The more honest reason to upgrade is everything else you want to play. If Silksong is the nudge that has you eyeing a new build, treat the sequel as a free pass and spec your machine around heavier 2026 releases instead. Our GPU tier list and CPU tier list rank current hardware by real performance, and our build suggestion tool can put together a balanced parts list for your budget. If you are deciding between two specific cards or chips, compare GPUs and compare CPUs side by side before you buy.

Frequently Asked Questions

Can I run Hollow Knight: Silksong on a laptop? Almost certainly, yes. Any laptop with a dedicated GPU from the last several generations will run it at a high frame rate, and even modern integrated graphics handle it well. Thin-and-light ultrabooks with recent Intel or AMD integrated graphics are fine. The main thing to watch on a laptop is thermals, keep it on a hard surface so the fans can breathe and you will get a smooth, consistent experience.

Does Silksong need a powerful graphics card? No. The recommended GPU is a GeForce GTX 1050, a budget card from 2016, and it only asks for 2 GB of video memory. Any current entry-level card like an RTX 5050, RX 9060 or Intel Arc B-series is vastly more than enough. This is one of the least GPU-demanding games you will install in 2026.

----------

- _Challenges_:
(1) Answer these questions from the Silksong passage:
(a) Which tool can put together a balanced parts list for your budget?
(b) What is the main thing to watch when playing on a laptop?
(c) Which graphics card is listed as the recommended GPU?
(2) Reproduce the Silksong passage word for word, from "The more honest" to "before you buy.".

- _Material_:

----------

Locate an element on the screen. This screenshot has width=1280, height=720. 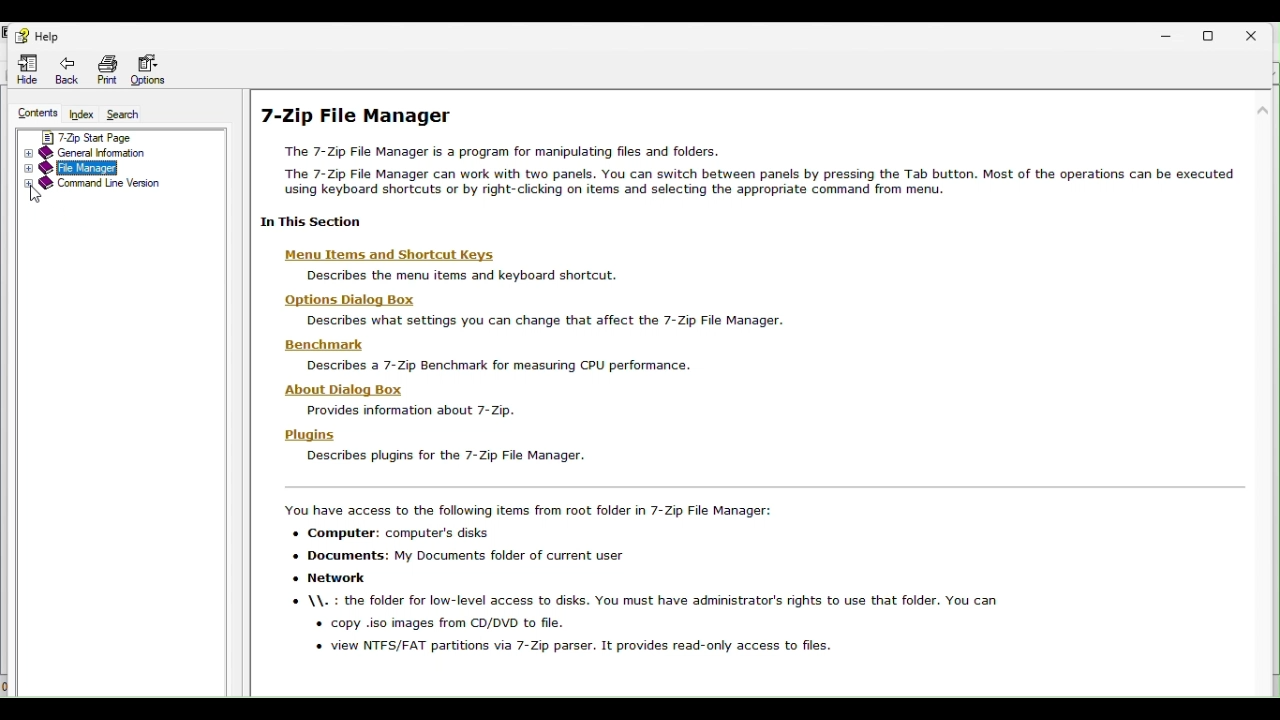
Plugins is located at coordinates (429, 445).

----------

- _Replies_:
(1)
(a) The build suggestion tool.
(b) Thermals.
(c) A GeForce GTX 1050.

(2)
The more honest reason to upgrade is everything else you want to play. If Silksong is the nudge that has you eyeing a new build, treat the sequel as a free pass and spec your machine around heavier 2026 releases instead. Our GPU tier list and CPU tier list rank current hardware by real performance, and our build suggestion tool can put together a balanced parts list for your budget. If you are deciding between two specific cards or chips, compare GPUs and compare CPUs side by side before you buy.